_Data section_:
⟨

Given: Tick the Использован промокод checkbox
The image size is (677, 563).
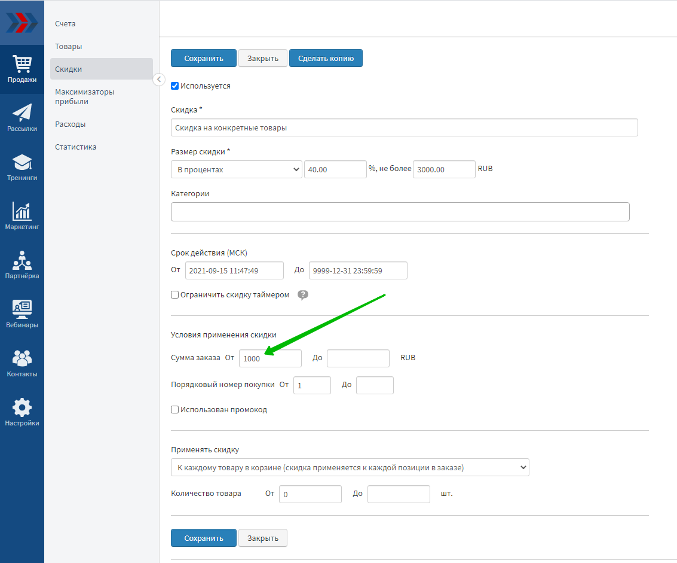Looking at the screenshot, I should 175,410.
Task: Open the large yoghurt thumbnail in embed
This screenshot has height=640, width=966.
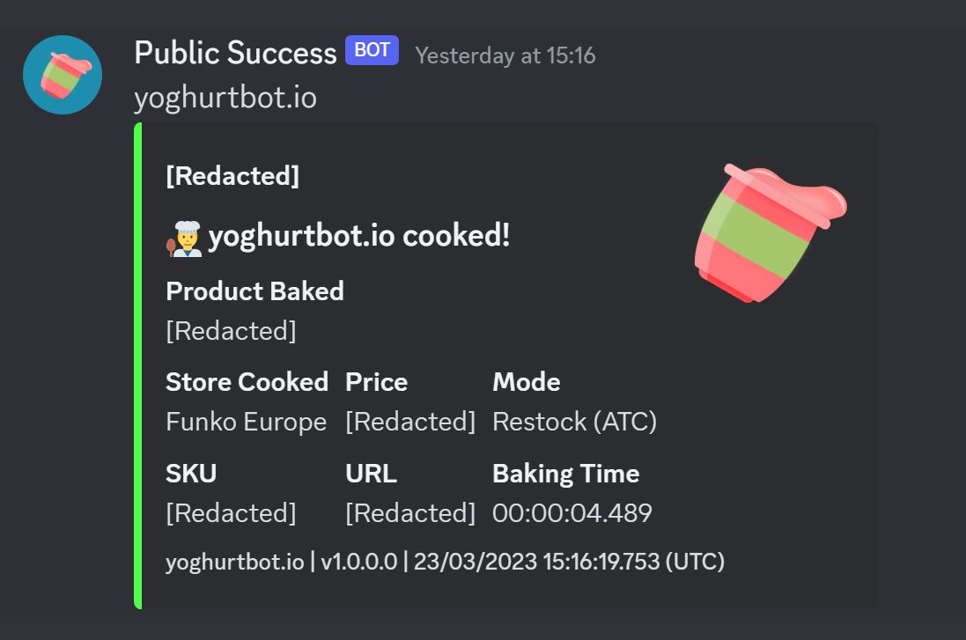Action: click(771, 232)

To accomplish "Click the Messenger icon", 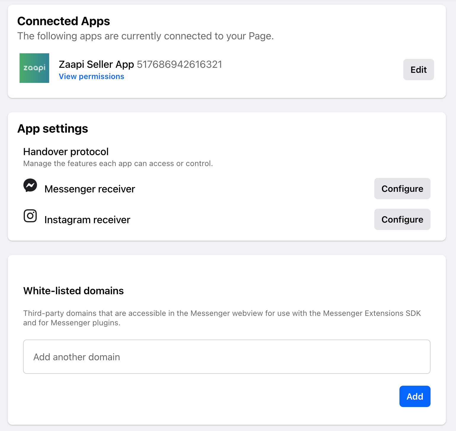I will click(30, 186).
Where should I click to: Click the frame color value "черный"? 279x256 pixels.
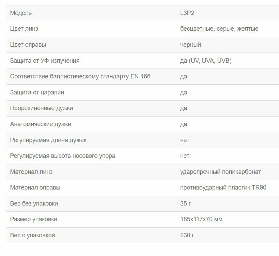tap(190, 45)
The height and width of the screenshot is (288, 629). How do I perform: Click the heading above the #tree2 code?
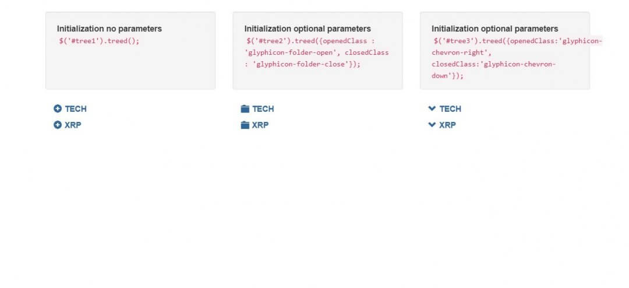point(308,29)
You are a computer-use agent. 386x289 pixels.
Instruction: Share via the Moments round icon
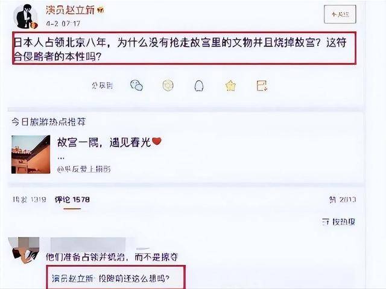pos(168,86)
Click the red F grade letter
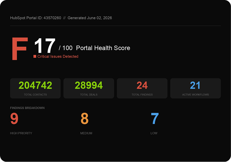The image size is (231, 162). [20, 49]
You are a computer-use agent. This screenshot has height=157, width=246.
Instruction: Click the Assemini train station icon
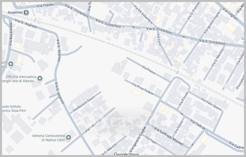click(27, 13)
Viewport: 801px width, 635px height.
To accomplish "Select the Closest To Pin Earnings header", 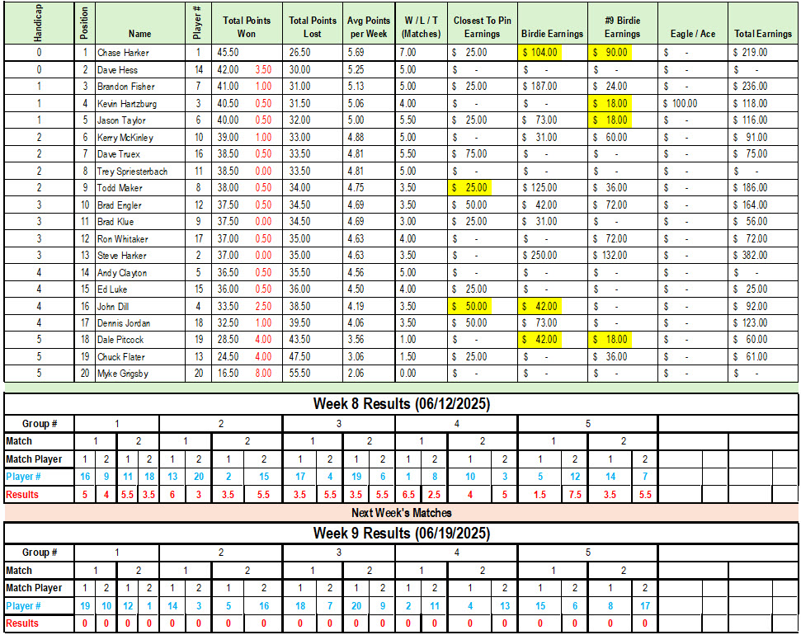I will [x=482, y=27].
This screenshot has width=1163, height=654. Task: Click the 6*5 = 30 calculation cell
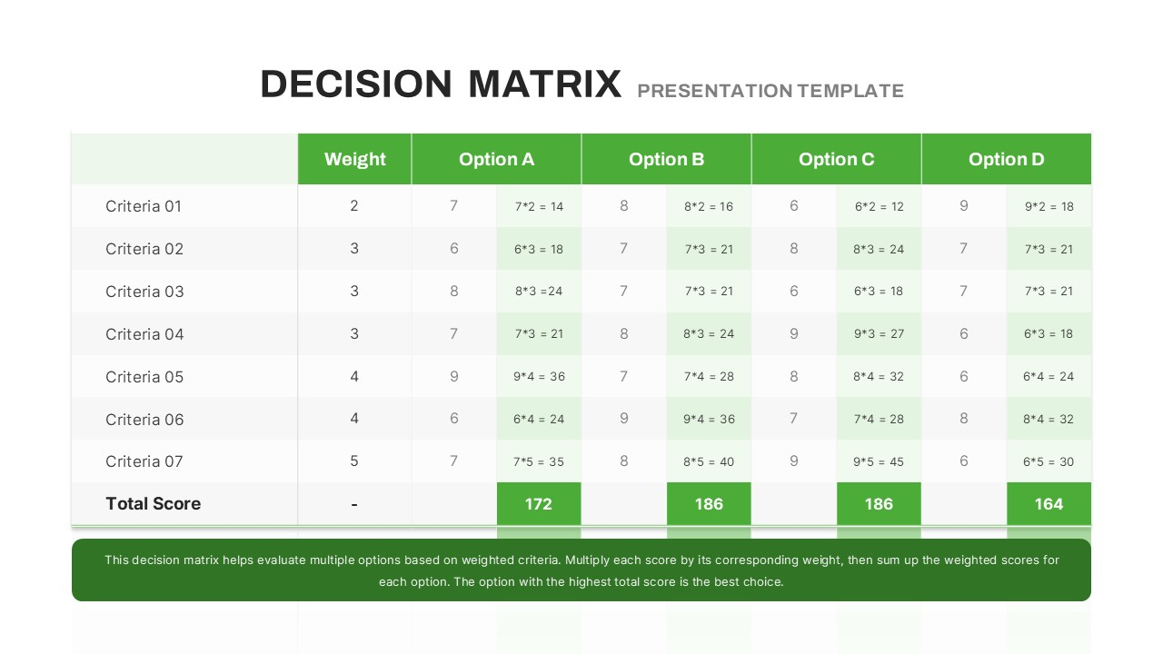click(1049, 461)
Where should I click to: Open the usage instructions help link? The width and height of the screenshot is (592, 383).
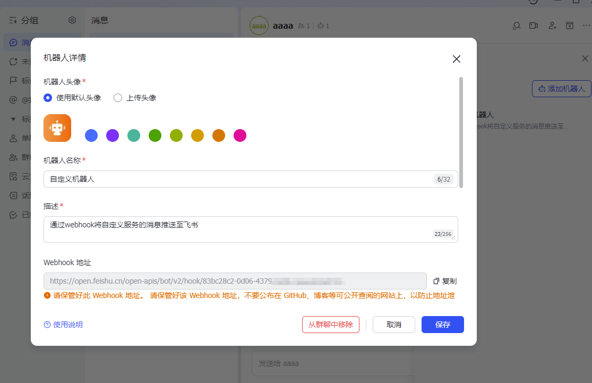click(x=63, y=325)
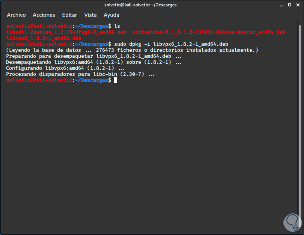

⟩

_Directions_: Reply with nothing except the number of lines in the records that include the word "computer".

_Result_: 2